(Stored records)
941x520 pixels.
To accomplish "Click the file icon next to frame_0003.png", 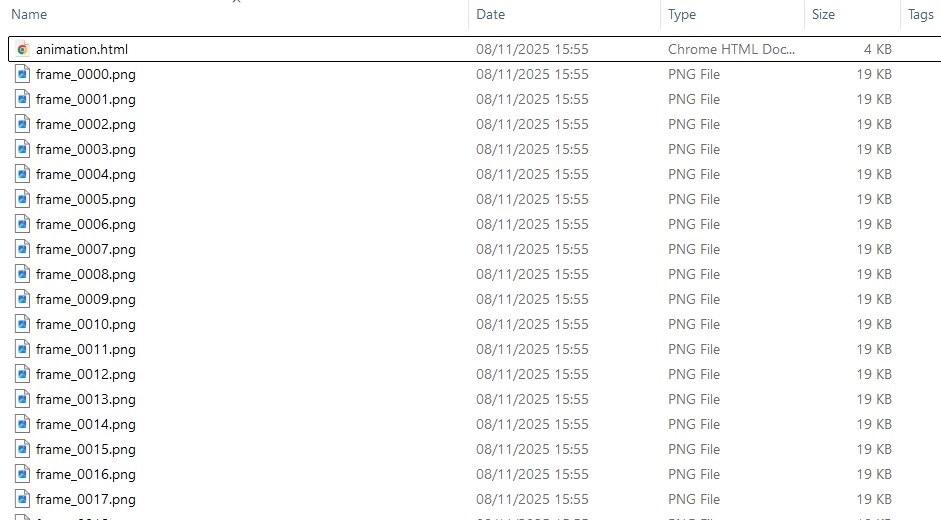I will (23, 149).
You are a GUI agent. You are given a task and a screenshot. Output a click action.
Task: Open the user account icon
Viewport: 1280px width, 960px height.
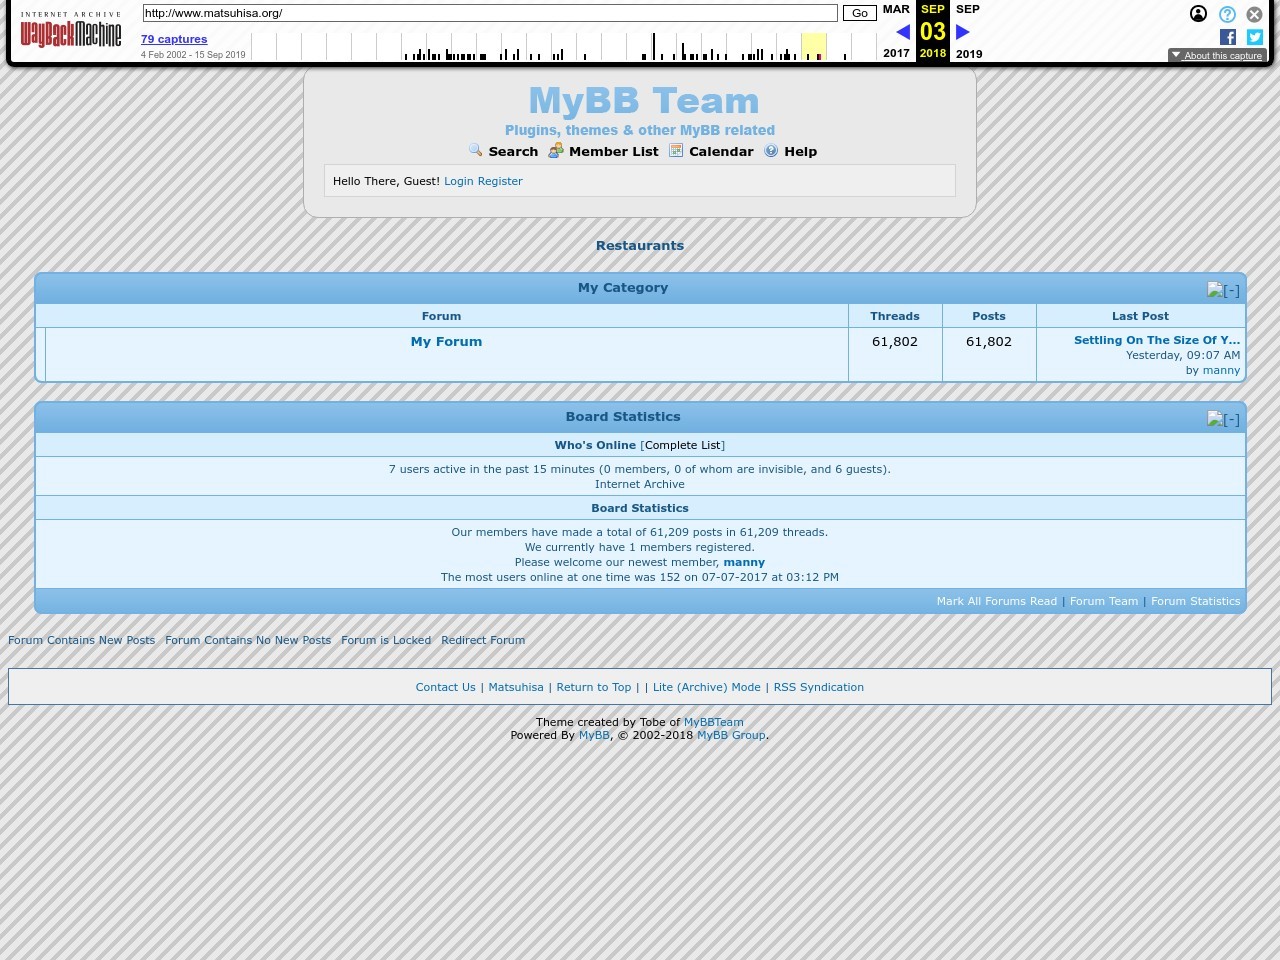point(1198,14)
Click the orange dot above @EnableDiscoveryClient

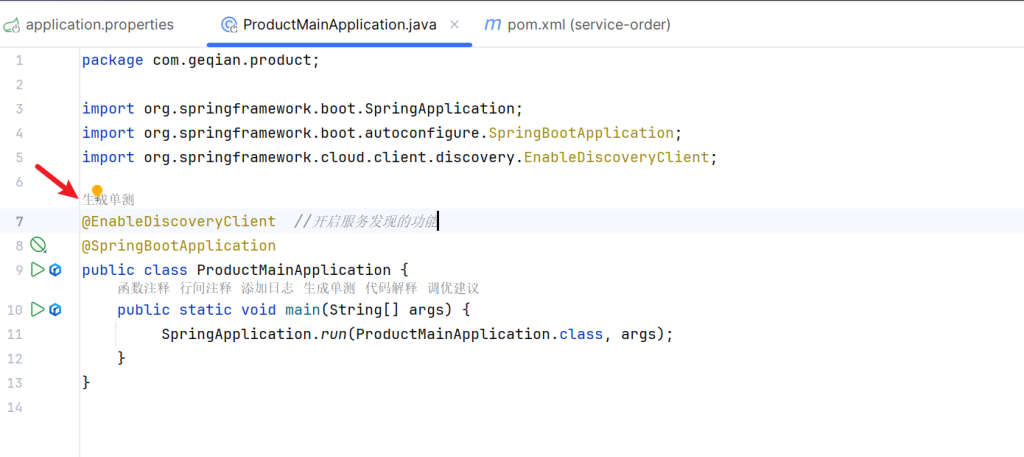pos(97,190)
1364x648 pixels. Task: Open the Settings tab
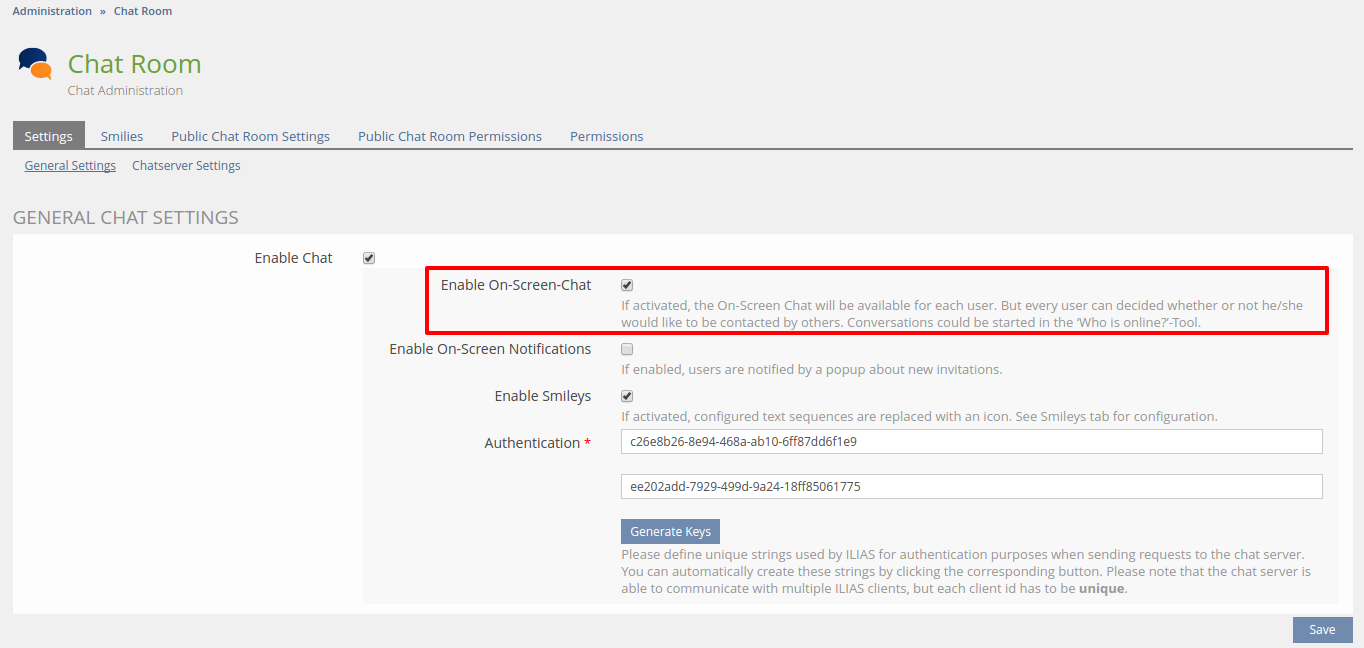pyautogui.click(x=48, y=136)
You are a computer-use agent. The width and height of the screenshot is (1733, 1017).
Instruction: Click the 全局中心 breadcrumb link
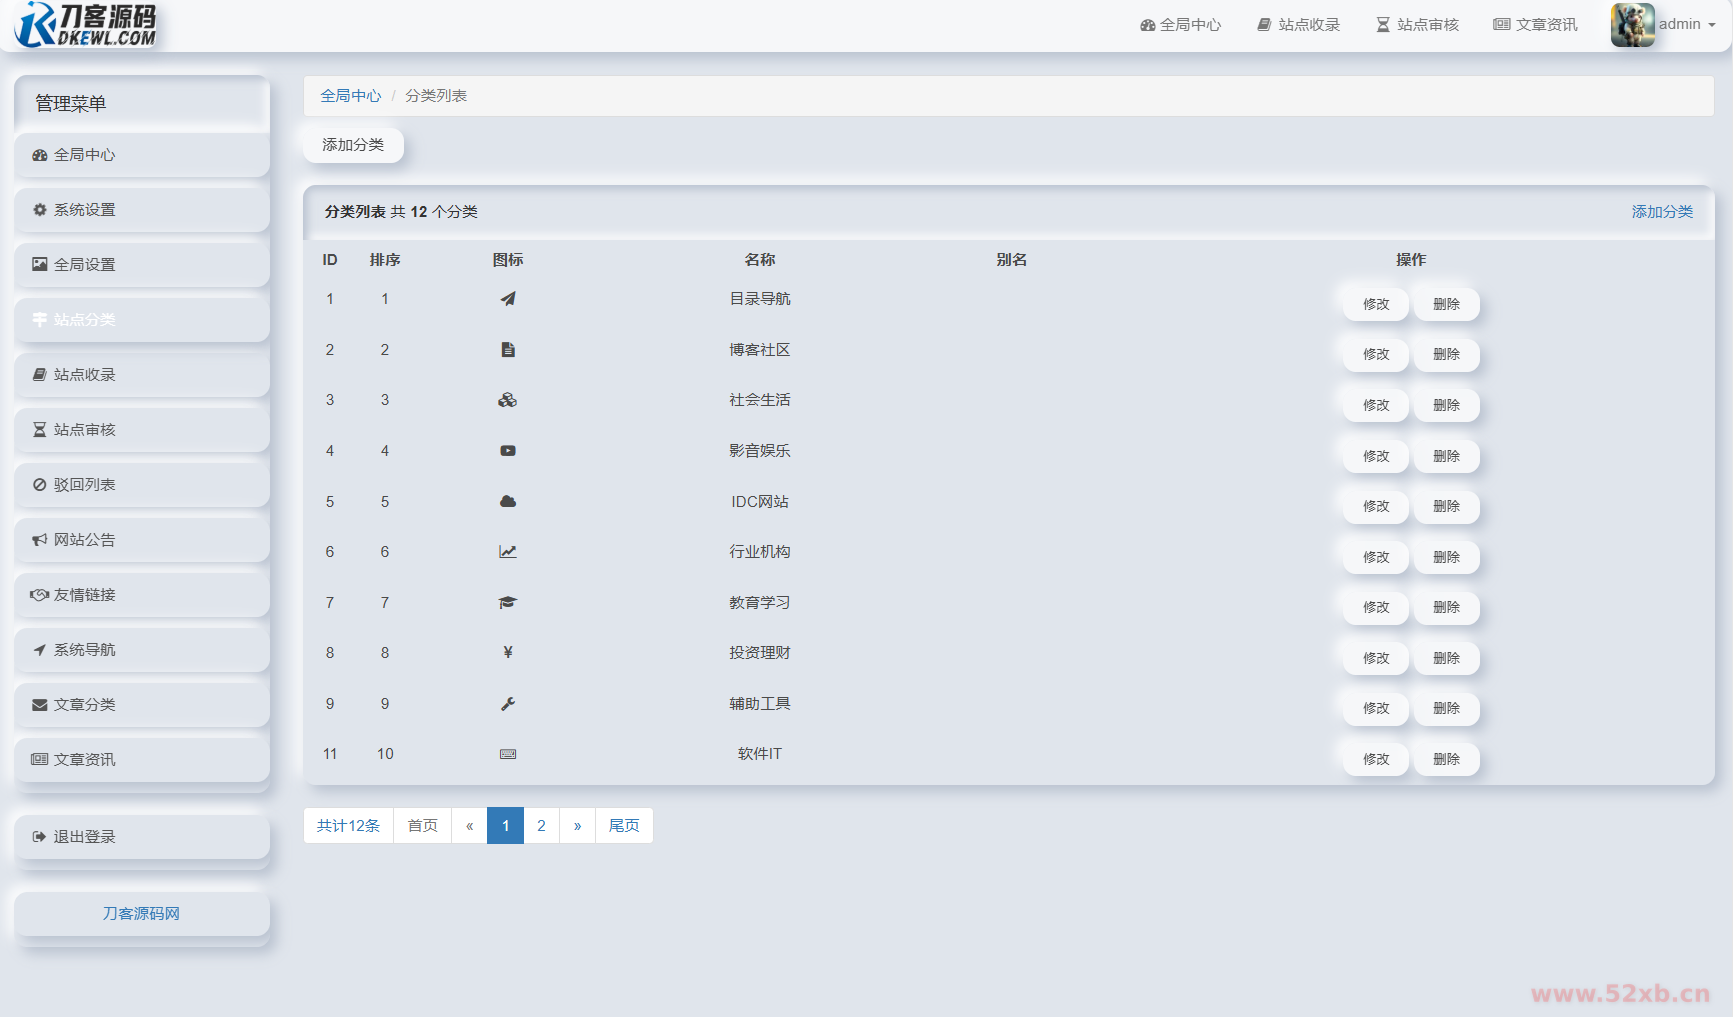click(x=350, y=96)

** Exercise instructions **
Write out exactly the lines from the line holding "1364x648 pixels. Task: Open the Settings tab" through the last line of the records above, inclusive, and nothing more. Leave out the pictures.

** Exercise answer **
1364x648 pixels. Task: Open the Settings tab
pyautogui.click(x=48, y=136)
You are a computer-use agent. The width and height of the screenshot is (1733, 1017).
Instruction: Click the 全局中心 breadcrumb link
click(x=350, y=96)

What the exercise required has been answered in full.